Panic opens you up. The scream it held back rips out of it too late to do anything but tear its pressed lips apart and let water in. That first flood and you don't even sputter, because the panic deepens. You only flail once or twice, none of that desperate flip-flopping just under the surface like you see in the movies. Then you start to sink.
The hook sweeps up under its chin. This has the added advantage of grabbing its mouth shut. Quinn almost bats it away with lashing to grab on to it.
They are screaming, hysterical, when it breaks the surface again, drawn in hand over hand by Columbina. Escaping the rank, sucking mire only to be beached among the people who put it there, retching, choking up lungfuls. This is all too much like reality for the audience. It isn't funny, and they look away. Quinn lies heaving on its belly while they hook Petey's boat in. A hero's welcome, all cheers and back-slaps and he has to step across Quinn to get it. The Captain leads him inside.
The rest start to follow. McKinney pauses, beaming, to take a picture of the dripping jetsam at his feet. The blonde's heels pick their prissy one-by-one way over Quinn's head, "Ew. Does that have to come in too? Panty, can't you leave it out here until it's dried up a little, at least?"
"…You know, I can, in fact." He puts one foot to the back of the boat and sends it warbling away, out of reach. That gone, and no others close, not even knowing if it can peel itself up from the stones, where can Quinn go?
Its only saving grace is that they don't quite close the door when they leave it shivering. It is most likely so that it can hear them still laughing, but it allows it some light. Quinn can take that. And it can make decisions too, like putting both its hands down flat. It will push itself up just the very next moment it knows it won't cry. Behaviour unbecoming of a clown, crying, and there is no excuse for it. The second it knows it will at least be able to rage and spit, that's when it'll push itself up.
Quite when that second will come is another matter.

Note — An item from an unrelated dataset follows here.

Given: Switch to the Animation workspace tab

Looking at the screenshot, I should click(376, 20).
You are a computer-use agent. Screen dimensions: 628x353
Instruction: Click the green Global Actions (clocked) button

Long before it is ever even a speck on the horizon, a shadow cuts the light behind it. Just the slightest roll, eyes turned over its shoulder, just to see who has come to gloat, Quinn finds McKinney standing over it. The strangest thing is, he isn't quite laughing. They've never met before, not face to face, but Quinn learned the Horsemen and their histories very well before it went to Paris. That's part of the job. Chase was part of the history and, in every picture, in every clip of TV news, the grin was in place. You can hear him laughing when he doesn't make a sound.
It doesn't quite see that just now. Barely even smiling.
He has brought a bundle and throws it so it lands in front of Quinn. With that, and not a word, he leaves again. Quinn reaches out and pulls soft folds closer. A towel, but it landed heavier than a towel when he threw it. And as it pulls, the folds open up, and Quinn sees strange weights inside. Now it pushes up. Sits straight and hides the bundle with its body in case anyone else should come to check on it.
Hidden in the towel, it finds a penknife, a narrow flashlight and a clatter of old deadbolt keys on a keychain shaped like a smiling octopus with eyes that bulge when you squeeze it. There's something else too, something smaller, which it misses until it picks the towel up to drag its face dry. A little envelope of dull green leather. The silver spade printed on it is all but worn off. Inside, a set of lockpicks, and a note folded up small. Third floor, it says. Last door on the left.